De voorpublicatie van het nieuwe Liedboek (http://www.eennieuwliedboek.nl/voorpublicatie) biedt al een keur aan muziekstijlen: een Geneefse psalm, melodieën van Willem Vogel en Frits Mehrtens, van Antoine Oomen en Tom Löwenthal, een Keltische volksmelodie, ééntje uit Wales, uit Peru, Jamaica en ga zo maar door.
Dat wordt een ware grabbelton als ze al even te kust en te keur in de kerkdienst worden gebruikt. Dat heeft z’n voor en z’n tegen. Maar ik zou een experiment willen wagen. Op het idee gebracht door dirigent Iván Fischer die tijdens een inleiding op ‘zijn’ Beethovencyclus bij het Koninklijk Concertgebouworkest (concertseizoen 2013-2014).

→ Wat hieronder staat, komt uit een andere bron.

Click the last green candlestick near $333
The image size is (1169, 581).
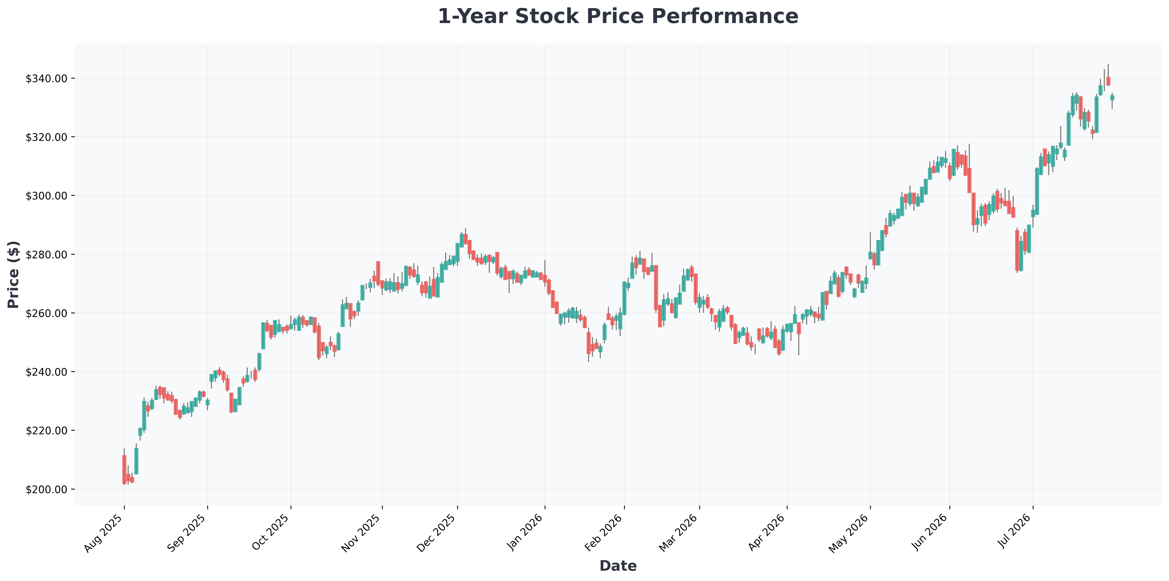click(x=1112, y=98)
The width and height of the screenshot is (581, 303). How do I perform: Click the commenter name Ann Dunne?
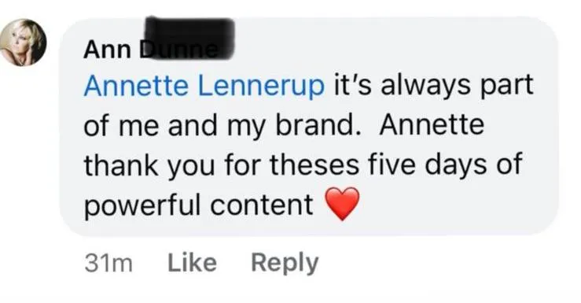coord(151,50)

Fischer zei dat elk deel van een symfonie een kunstwerk op zich is. Natuurlijk – er is de spanningsboog van het hele werk, van de hele symfonie; maar bekijk het zo óók eens.
En ik doe het met de liturgie.Tijdens de voorbereiding zingen we een intochtslied, een psalm, een smeekgebed uit één traditie. Om het even welke. Tijdens de dienst van de schrift nemen we een andere traditie, met een antwoordpsalm en een acclamatie. Ook de dienst van de tafel kleden we op die manier in: offerandemuziek, tafelgebed, communiemuziek en danklied uit één specifieke traditie.
De organist begint met een preludium en eindigt met een fuga die tezamen horen (lees: gehoord moeten worden) en zo de dienst in één raamwerk zetten. Eerst kijk je naar binnen, de kerk in, dan naar buiten, de wereld in. Het raamwerk is er en de onderdelen passen daarbinnen. Maar dan als kunstwerkjes op zich. Dat zou wel eens mooi kunnen uitpakken!